• Problem details: Please count the lines in the data below that mention the word "screenshot", then give only the total.

• Extracted material:
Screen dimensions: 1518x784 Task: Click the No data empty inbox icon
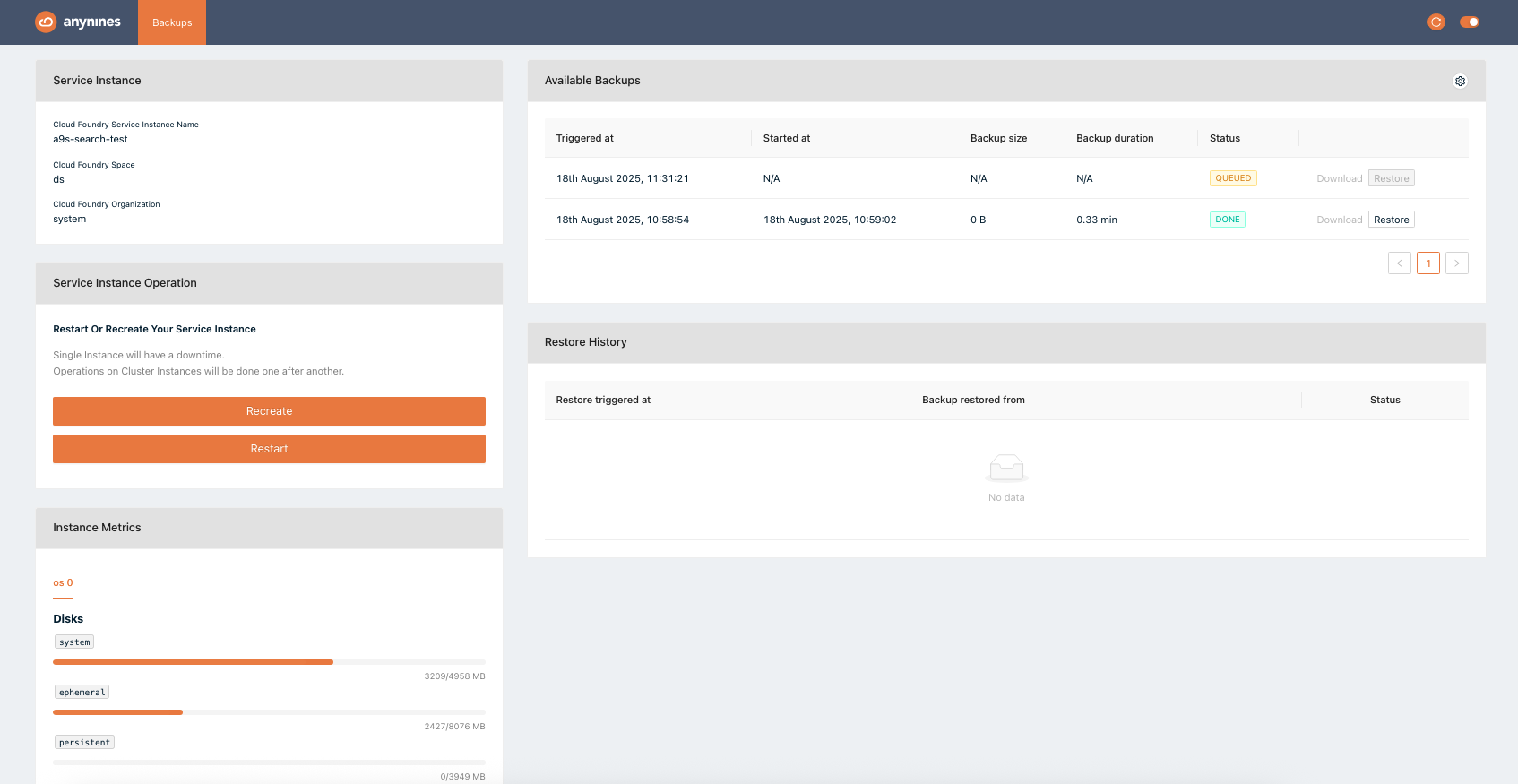coord(1006,467)
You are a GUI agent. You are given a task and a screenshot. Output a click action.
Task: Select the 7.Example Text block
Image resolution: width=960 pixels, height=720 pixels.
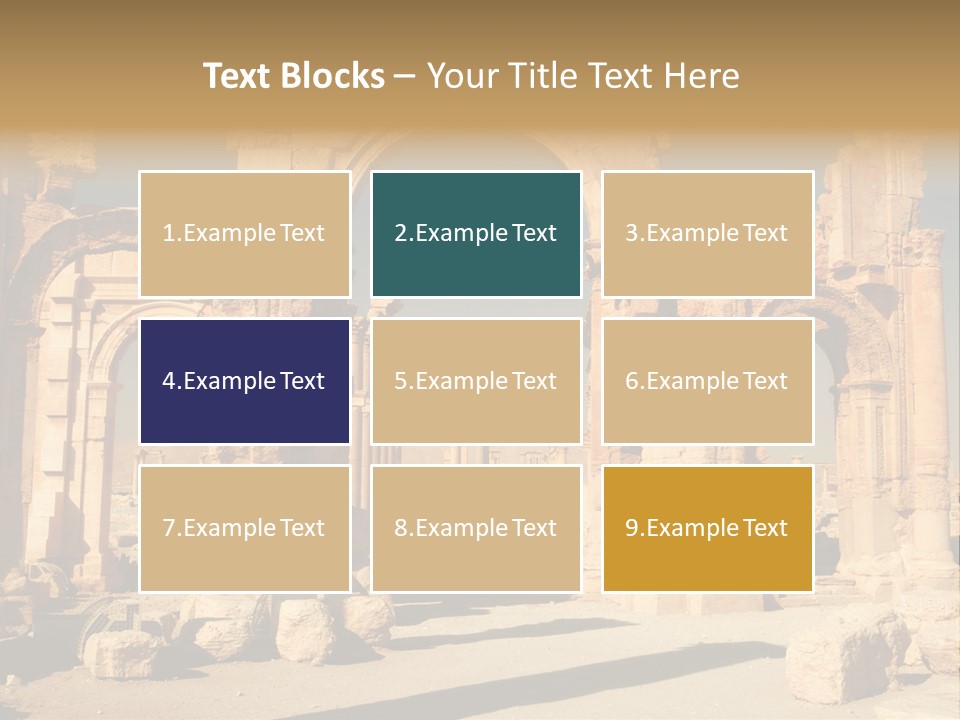244,528
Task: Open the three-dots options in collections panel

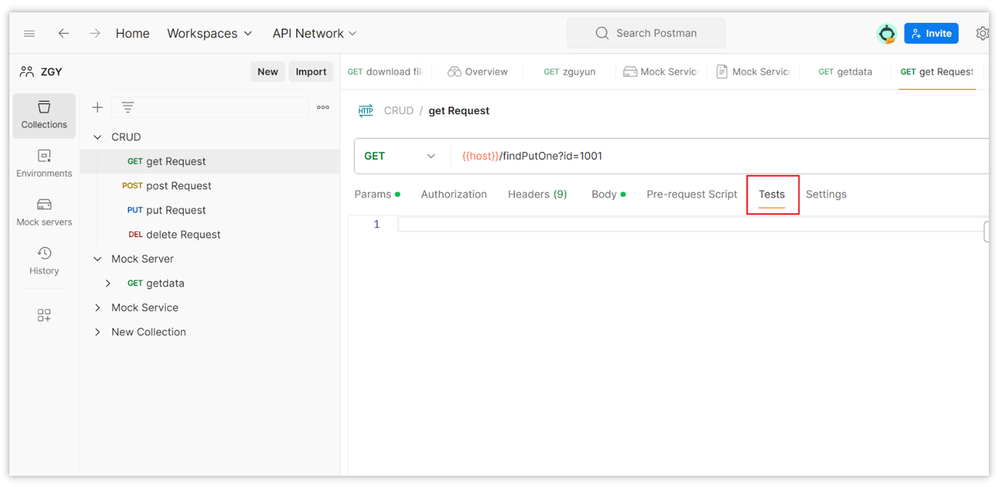Action: [323, 107]

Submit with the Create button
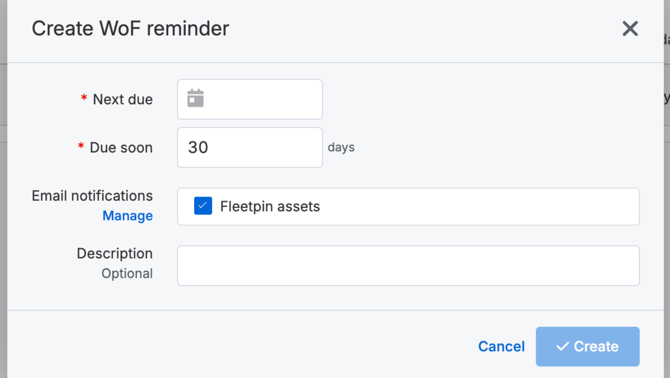588,346
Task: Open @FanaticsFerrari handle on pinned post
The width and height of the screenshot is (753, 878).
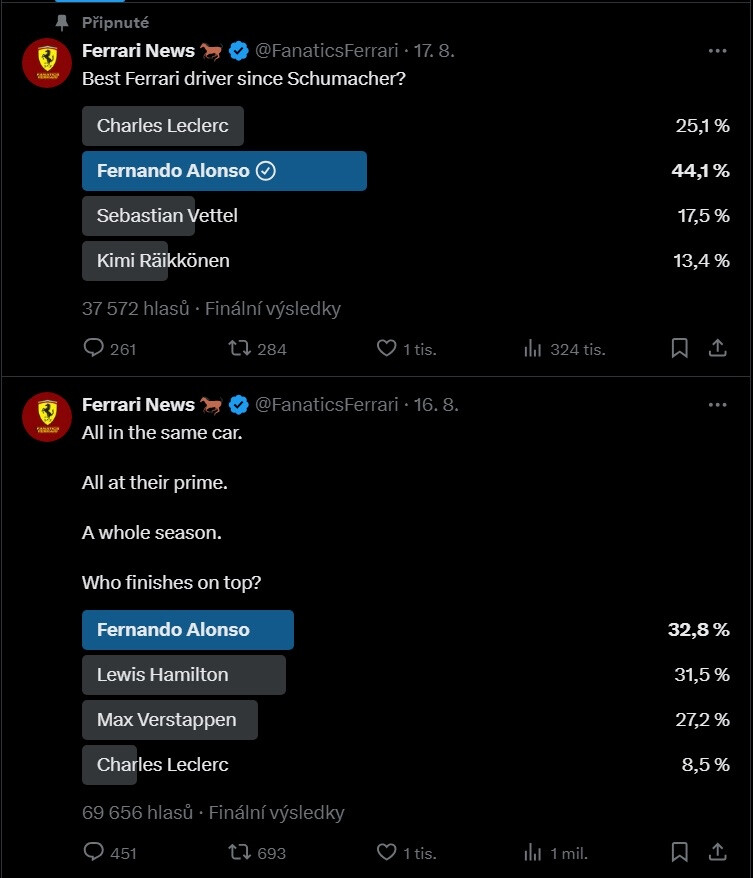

• Finished exercise: 2